For other cases, lookupFunction requests ExternalCatalog to find the function and loads its resources. It then creates a corresponding temporary function and looks up the function again.

Note

lookupFunction is used when:

Finding Relation (Table or View) in Catalogs — lookupRelation Method

lookupRelation(name: TableIdentifier): LogicalPlan

lookupRelation finds the name table in the catalogs (i.e. GlobalTempViewManager, ExternalCatalog or registry of temporary views) and gives a SubqueryAlias per table type.

scala> :type spark.sessionState.catalog
org.apache.spark.sql.catalyst.catalog.SessionCatalog

import spark.sessionState.{catalog => c}
import org.apache.spark.sql.catalyst.TableIdentifier

// Global temp view
val db = spark.sharedState.globalTempViewManager.database
// Make the example reproducible (and so "replace")
spark.range(1).createOrReplaceGlobalTempView("gv1")
val gv1 = TableIdentifier(table = "gv1", database = Some(db))
val plan = c.lookupRelation(gv1)
scala> println(plan.numberedTreeString)
00 SubqueryAlias gv1
01 +- Range (0, 1, step=1, splits=Some(8))
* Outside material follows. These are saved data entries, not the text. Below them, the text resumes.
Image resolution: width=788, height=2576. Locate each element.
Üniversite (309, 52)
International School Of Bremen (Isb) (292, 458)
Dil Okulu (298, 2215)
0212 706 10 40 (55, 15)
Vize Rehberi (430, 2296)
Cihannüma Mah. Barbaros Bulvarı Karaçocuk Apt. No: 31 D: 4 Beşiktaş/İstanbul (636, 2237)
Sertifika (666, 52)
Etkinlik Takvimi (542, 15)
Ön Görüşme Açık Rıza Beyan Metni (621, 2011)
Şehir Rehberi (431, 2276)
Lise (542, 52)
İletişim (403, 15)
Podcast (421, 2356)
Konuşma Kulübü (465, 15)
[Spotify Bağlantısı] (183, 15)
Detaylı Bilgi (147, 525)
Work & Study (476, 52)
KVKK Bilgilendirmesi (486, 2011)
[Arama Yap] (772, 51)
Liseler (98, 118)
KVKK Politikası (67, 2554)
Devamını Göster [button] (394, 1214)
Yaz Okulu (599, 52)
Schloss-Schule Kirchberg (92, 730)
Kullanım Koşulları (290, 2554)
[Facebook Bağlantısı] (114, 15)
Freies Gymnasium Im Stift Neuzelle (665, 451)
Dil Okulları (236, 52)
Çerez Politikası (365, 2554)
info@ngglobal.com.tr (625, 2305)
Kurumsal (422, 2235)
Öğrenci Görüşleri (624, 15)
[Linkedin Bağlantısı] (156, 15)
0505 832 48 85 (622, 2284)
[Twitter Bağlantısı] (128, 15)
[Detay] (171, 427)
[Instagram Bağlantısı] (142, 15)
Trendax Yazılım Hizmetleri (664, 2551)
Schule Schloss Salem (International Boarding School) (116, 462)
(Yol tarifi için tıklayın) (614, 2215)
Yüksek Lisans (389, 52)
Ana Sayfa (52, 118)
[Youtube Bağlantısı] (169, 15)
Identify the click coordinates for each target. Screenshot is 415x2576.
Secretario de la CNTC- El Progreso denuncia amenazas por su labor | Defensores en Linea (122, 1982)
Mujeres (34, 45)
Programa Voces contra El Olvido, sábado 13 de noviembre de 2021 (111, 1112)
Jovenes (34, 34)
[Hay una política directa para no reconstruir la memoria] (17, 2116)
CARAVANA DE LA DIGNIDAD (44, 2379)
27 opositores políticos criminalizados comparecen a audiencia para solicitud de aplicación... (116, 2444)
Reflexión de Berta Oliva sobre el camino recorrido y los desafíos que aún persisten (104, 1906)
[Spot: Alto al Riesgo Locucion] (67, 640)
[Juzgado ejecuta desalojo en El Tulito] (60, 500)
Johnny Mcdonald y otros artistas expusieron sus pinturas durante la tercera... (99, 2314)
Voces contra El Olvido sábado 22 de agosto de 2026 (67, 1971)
val metastore = spark.sharedState.externalCatalog

// Regular table
val db = spark.catalog.currentDatabase
metastore.dropTable(db, table = "t1", ignoreIfNotExists = true, purge = true)
sql("CREATE TABLE t1 (id LONG) USING parquet")
val t1 = TableIdentifier(table = "t1", database = Some(db))
val plan = c.lookupRelation(t1)
scala> println(plan.numberedTreeString)
00 'SubqueryAlias t1
01 +- 'UnresolvedCatalogRelation `default`.`t1`, org.apache.hadoop.hive.ql.io.parquet.serde.ParquetHiveSerDe

// Regular view (not temporary view!)
// Make the example reproducible
metastore.dropTable(db, table = "v1", ignoreIfNotExists = true, purge = true)
import org.apache.spark.sql.catalyst.catalog.{CatalogStorageFormat, CatalogTable, CatalogTableType}
val v1 = TableIdentifier(table = "v1", database = Some(db))
import org.apache.spark.sql.types.StructType
val schema = new StructType().add($"id".long)
val storage = CatalogStorageFormat(locationUri = None, inputFormat = None, outputFormat = None, serde = None, compressed = false, properties = Map())
val tableDef = CatalogTable(
  identifier = v1,
  tableType = CatalogTableType.VIEW,
  storage,
  schema,
  viewText = Some("SELECT 1") /** Required or RuntimeException reported */)
metastore.createTable(tableDef, ignoreIfExists = false)
val plan = c.lookupRelation(v1)
scala> println(plan.numberedTreeString)
00 'SubqueryAlias v1
01 +- View (`default`.`v1`, [id#77L])
02    +- 'Project [unresolvedalias(1, None)]
03       +- OneRowRelation

// Temporary view
spark.range(1).createOrReplaceTempView("v2")
val v2 = TableIdentifier(table = "v2", database = None)
val plan = c.lookupRelation(v2)
scala> println(plan.numberedTreeString)
00 SubqueryAlias v2
01 +- Range (0, 1, step=1, splits=Some(8))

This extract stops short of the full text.